Munich
Darius Mikšys
Kunstverein München
Galeriestraße 4
September 24–November 20, 2016
For his series, “Pinocchio,” 2011–, Darius Mikšys delegates his exhibition space to other museums, which then collectively author installations or other artworks—their own real live boys, so to speak. This iteration couples Mikšys’s collaborations with London’s Hayward Gallery and Mexico City’s Museo Tamayo Arte Contemporáneo. The Hayward crafted a two-pronged curatorial riff on its own public face; in keeping with the Pinocchio theme, the institution produced fifteen prosthetic replicas of the nose of its namesake, Sir Isaac Hayward, which were sent to the Kunstverein with the mandate that the staff don them periodically throughout the exhibition. The second part of the project comprised an open call for nose-themed art, which successfully solicited everything from a John Baldessari screen print to an anonymous photograph of a man raising his fist in a “fig,” an obscene hand gesture that delightfully doubles as the international symbol for “got-your-nose.”

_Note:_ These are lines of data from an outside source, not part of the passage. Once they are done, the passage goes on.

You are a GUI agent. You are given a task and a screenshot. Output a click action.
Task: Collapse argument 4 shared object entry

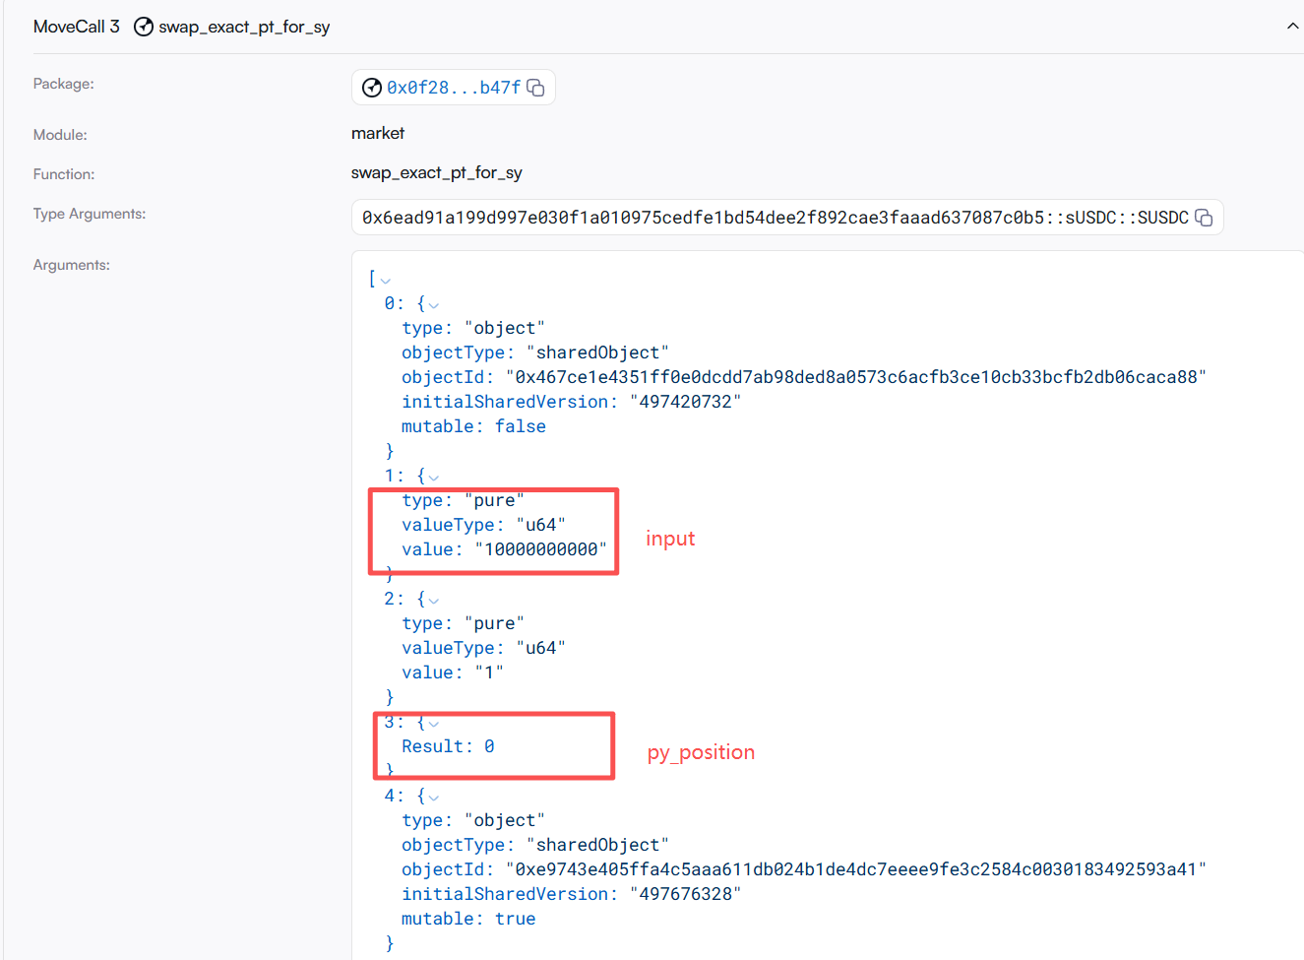click(x=434, y=798)
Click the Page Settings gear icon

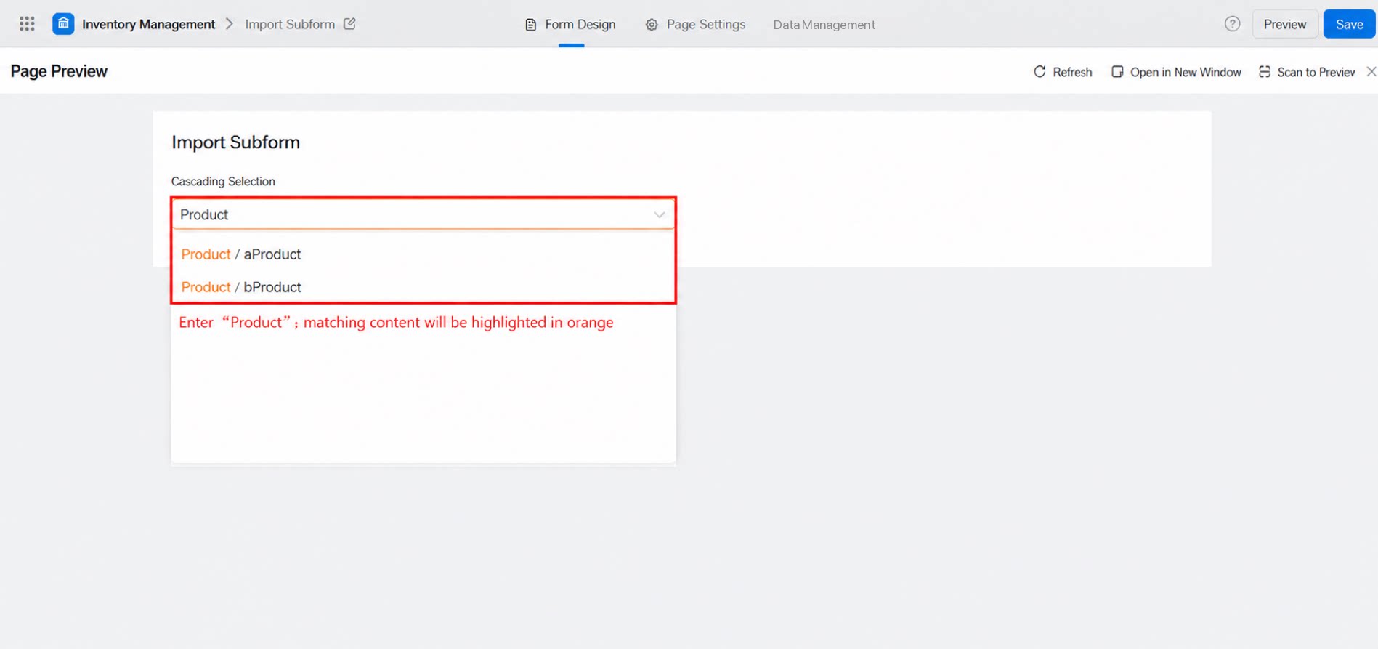(652, 25)
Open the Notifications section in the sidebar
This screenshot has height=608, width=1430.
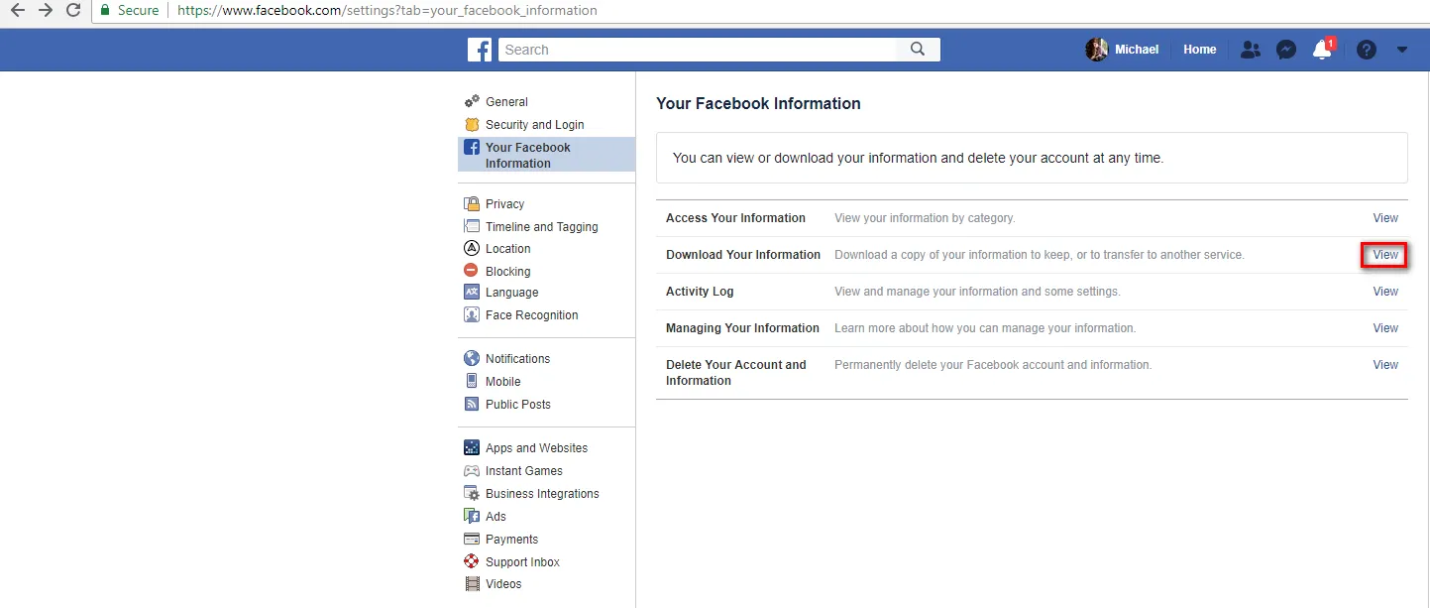coord(516,358)
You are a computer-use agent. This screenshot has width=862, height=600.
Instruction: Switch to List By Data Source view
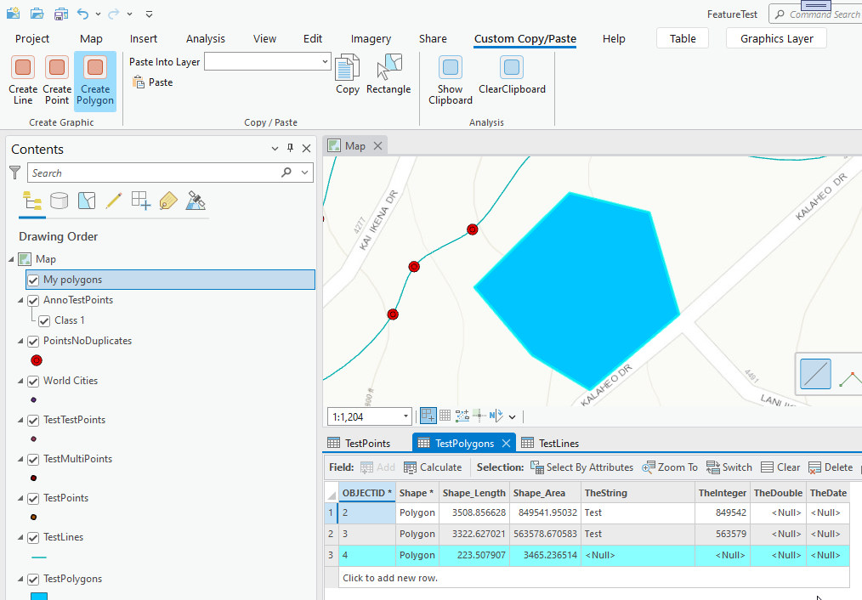59,201
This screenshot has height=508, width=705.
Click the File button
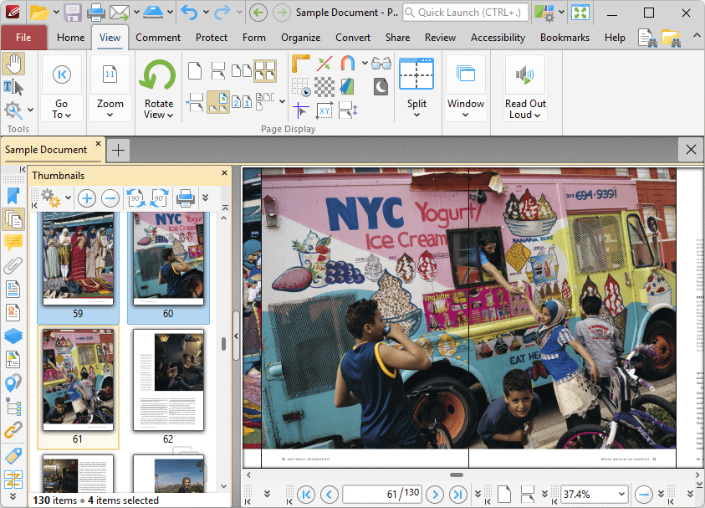pyautogui.click(x=23, y=38)

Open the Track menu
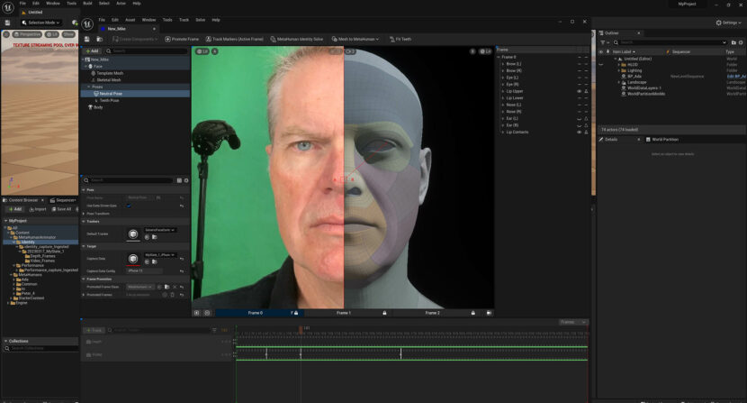[x=184, y=19]
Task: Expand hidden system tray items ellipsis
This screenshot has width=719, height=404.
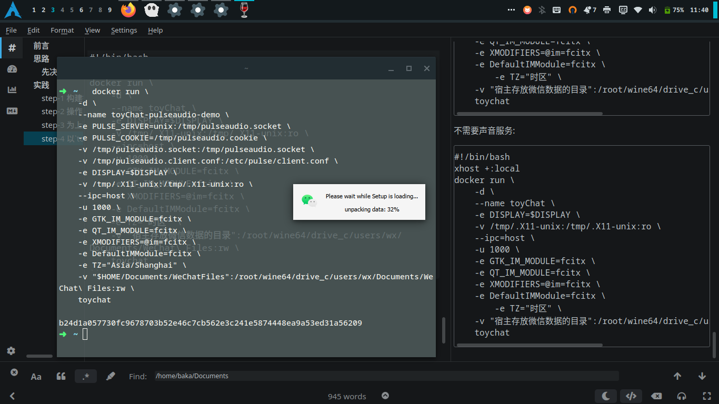Action: (512, 10)
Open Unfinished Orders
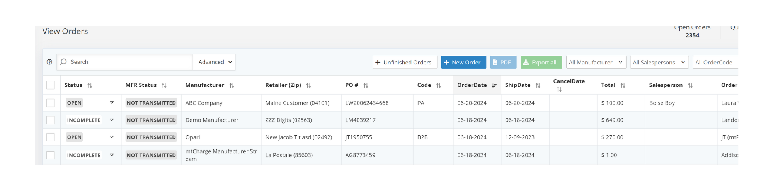 405,62
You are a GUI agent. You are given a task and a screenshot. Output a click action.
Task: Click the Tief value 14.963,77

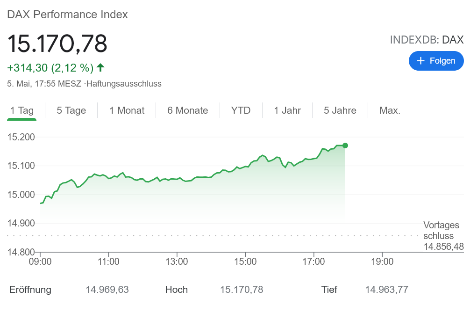(x=386, y=290)

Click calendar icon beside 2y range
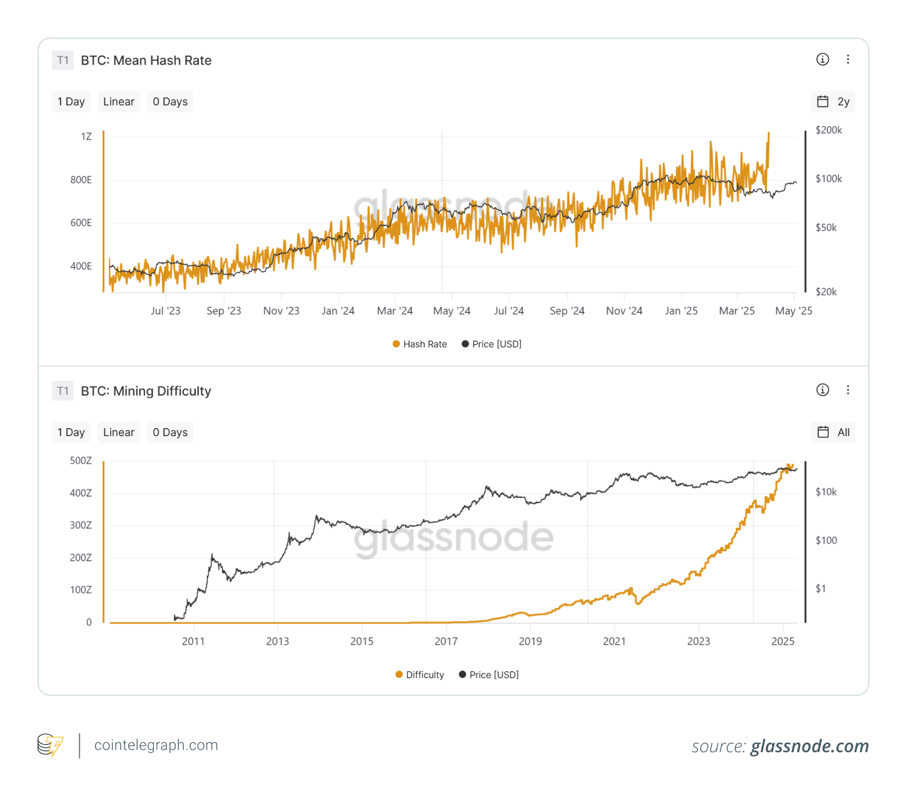(823, 102)
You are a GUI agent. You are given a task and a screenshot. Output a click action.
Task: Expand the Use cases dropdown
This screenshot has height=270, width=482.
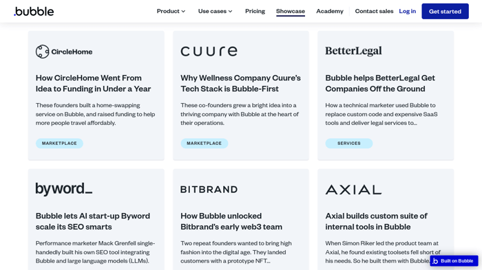coord(215,12)
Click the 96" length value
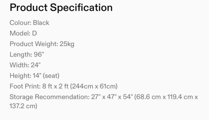209x120 pixels. pyautogui.click(x=39, y=54)
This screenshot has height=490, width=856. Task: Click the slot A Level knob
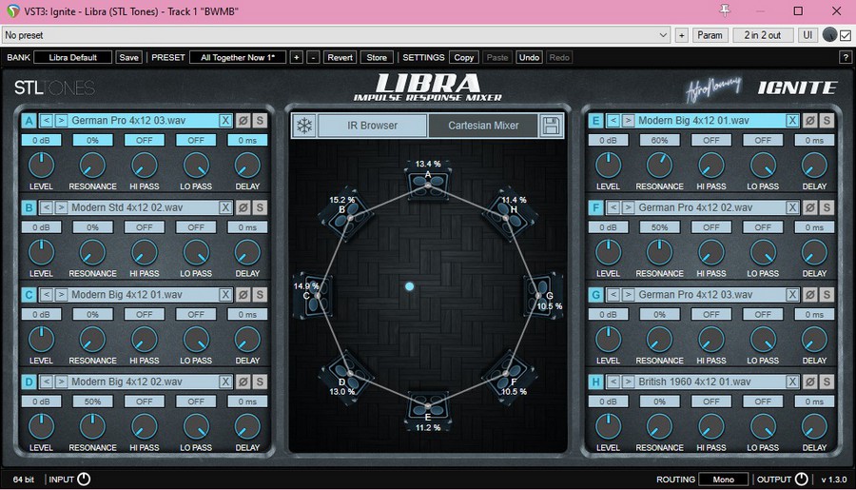pos(41,165)
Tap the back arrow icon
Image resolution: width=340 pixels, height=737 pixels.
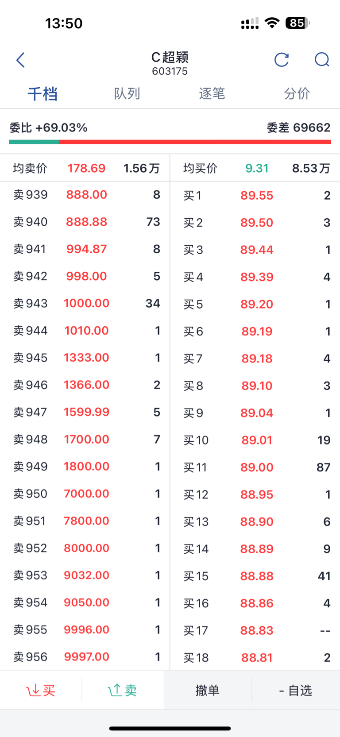[20, 60]
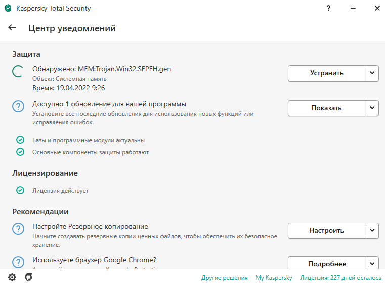Open support via the headset icon
The width and height of the screenshot is (385, 283).
[x=29, y=277]
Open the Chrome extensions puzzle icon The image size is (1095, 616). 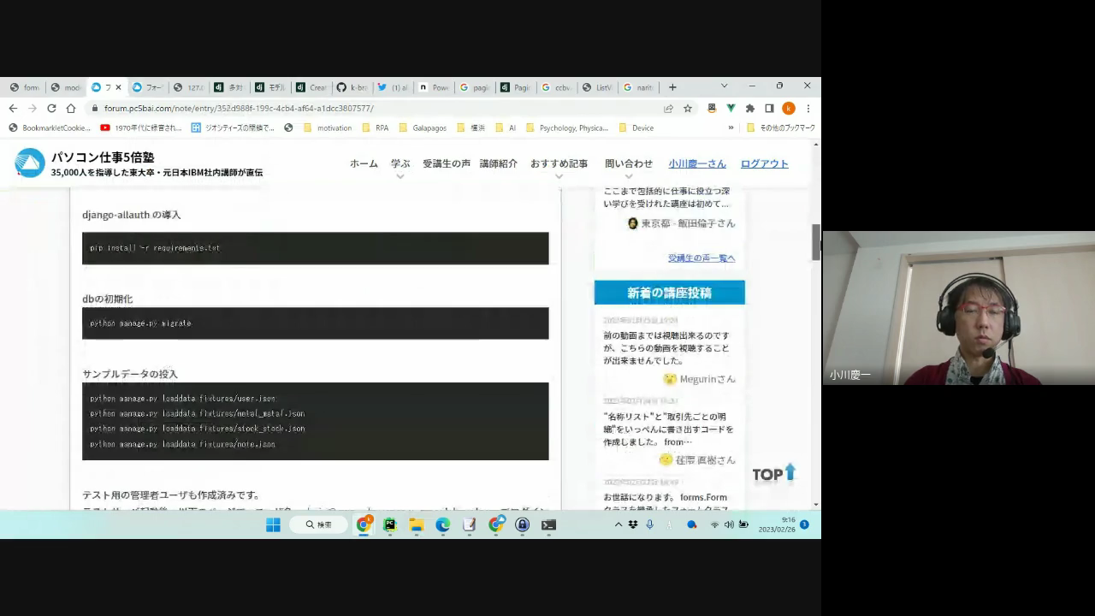(x=750, y=109)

In response, the Tamayo tapped into the keen creative sensibilities of its staffers. Resulting pieces include security guard Andy Musa’s green plastic ride-on toy (all works untitled) poised precariously over the staircase, and the feisty arrangement of brooms, rug, mop bucket, and rubber gloves offered up by the janitorial team. Both works toe the line between satire and sincerity, testifying to a fluency in contemporary art’s idiom that seems to have seeped throughout the institution. Another particular highlight is technician Octavio Villaescusa’s footage of the deinstallation of the “upside-down aquarium” embedded in the floor of Pierre Huyghe’s 2012 exhibition “El día del ojo.” In capturing two men in bathing suits and goggles splashing around in the shallow pool in an attempt to gather the volcanic rocks within, Villaescusa reveals the bare life of the artwork, stripped of the dignity usually afforded by white-cube staging. Not institutional critique, but rather an institution’s critique.